In his Marh 24 commentary, Benson, a former assistant secretary with the U.S. Administration on Aging and now a principal at Health Benefits ABC – sees tough times ahead for the federal funding of programs and services, especially the creation of a meaningful Medicare pharmaceutical assistance program.

“Guns and Butter” was coined nearly 40 years ago, describing President Lyndon B. Johnson’s two-front war. Back then, a large infusion of federal dollars allowed the Democratic president to fight a war abroad – in Vietnam – along with a war on the domestic front, against poverty and social ills, especially those facing the elderly.

“By the end of 1965, with Vietnam escalating, we had the Medicare program and the Older Americans Act,” noted Benson, adding Medicaid was also created at this time to help millions of low-income older people afford the cost of nursing home care.

Benson’s radio commentary charged the Bush administration and the Republican-controlled Congress are fully committed to funding the “guns” but not “butter” policy initiatives.

“It would be one thing if the commitment to guns over butter was for the president while we topple Saddam and occupy Iraq, and combat terrorism everywhere. “Instead, it looks like the Bush administration is committed to making butter a scarcer commodity for years to come,” said Benson.

According to Benson’s proposed budget for the next fiscal year suggests it won’t be both “guns and butter,” especially in light of the president’s efforts to pursue large tax cuts for upper-income Americans.

What about the spending for guns?

According to the Washington Post, Bush’s proposal for the fiscal year begins on Oct. 1, calls for defense spending that is 16 percent more than the combined total of all other discretionary spending excluding what he would spend on homeland security.

And that figure does not take into account the cost of the war in Iraq, nor expenditures to combat terrorism, Benson says.

Meanwhile, Benson said the Washington Post noted secretary of defense Donald Rumford has proposed a $20 billion increase for defense for each of the next six years, would follow what have been six straight years of real increases in defense spending. The result by 2010 would be annual spending for defense of more than half a trillion dollars.

Combine increased defense with the cost of the Iraq war.

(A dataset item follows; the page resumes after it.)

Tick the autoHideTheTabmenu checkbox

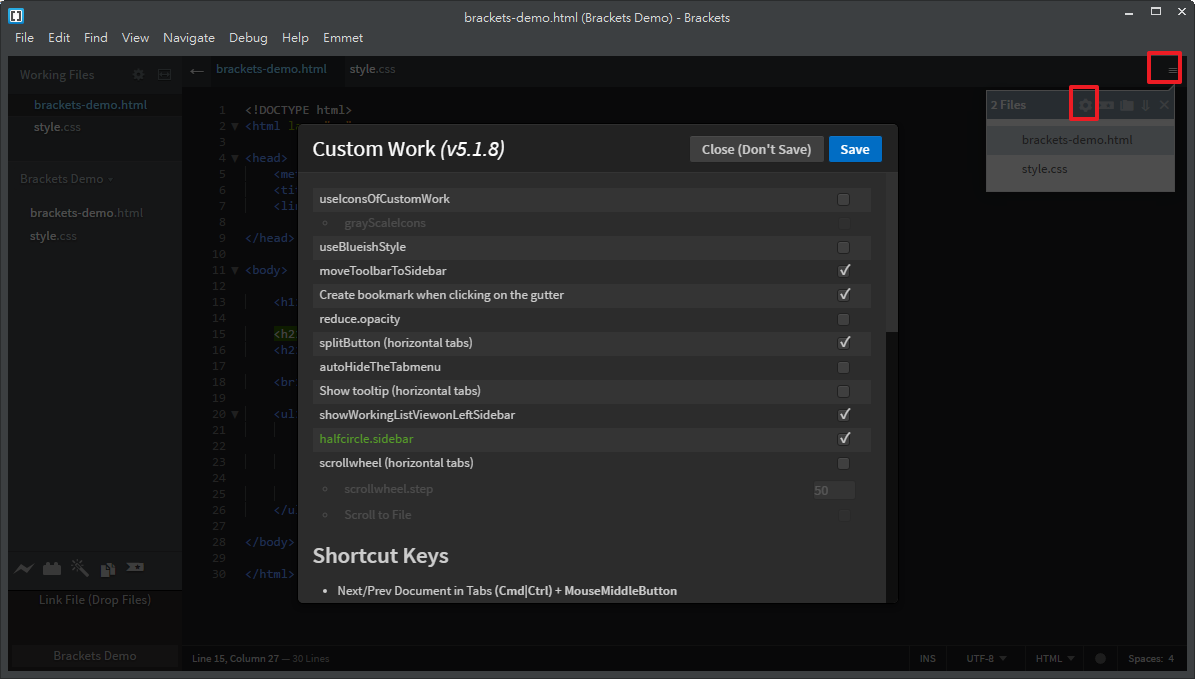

Benson noted the White House estimated the cost for Iraq and related matters will be nearly $75 billion over the next six months.

Benson said that by 2011, the first baby boomer s will turn age 65, and will begin placing huge demands up on Medicare, Social Security and other services for the elderly.

“President Bush’s FY 2004 budget calls for $ 400 billion spread over 10 years for a prescription drug plan for senior,” said Benson.

On the other hand, the Congressional Budget Office estimates Medicare beneficiaries will in fact spend more than $1.8 trillion over the same 10 years for prescription drugs.

That means, said Benson, the president’s plan would cover only a bit more than 20 percent of wat seniors will actually spend. And that is if the $ 400 billion actually goes for drug coverage when there will be many other demands for additional Medicare dollars.

Bush also purposes to cut funding for the Older Americans Act – a federal program that supports such services as Meals on Wheels, transportation for the elderly and ombudsmen to investigate problems in nursing homes -by $24 billion, Benson said.

With a worldwide war on  terrorism combined with the ongoing war in Iraq, the debate regarding “guns and butter” spending must begin in earnest.

Hard choices must be made in times of war, but seniors must continue to press both the Bush administration and Congress for adequate federal funding to create a meaningful Medicare pharmaceutical assistance program, and to shore up the ailing Medicare, Medicaid and Social Security programs.

In this new era of huge defense spending, the Bush administration and Congress will have to make very painful choices in allocating its limited discretionary funds to support a wide variety of domestic policy initiatives.

Only an intense lobby of aging advocates and seniors will keep programs and services benefiting the nation’s elderly on the radar screens of federal officials and lawmakers.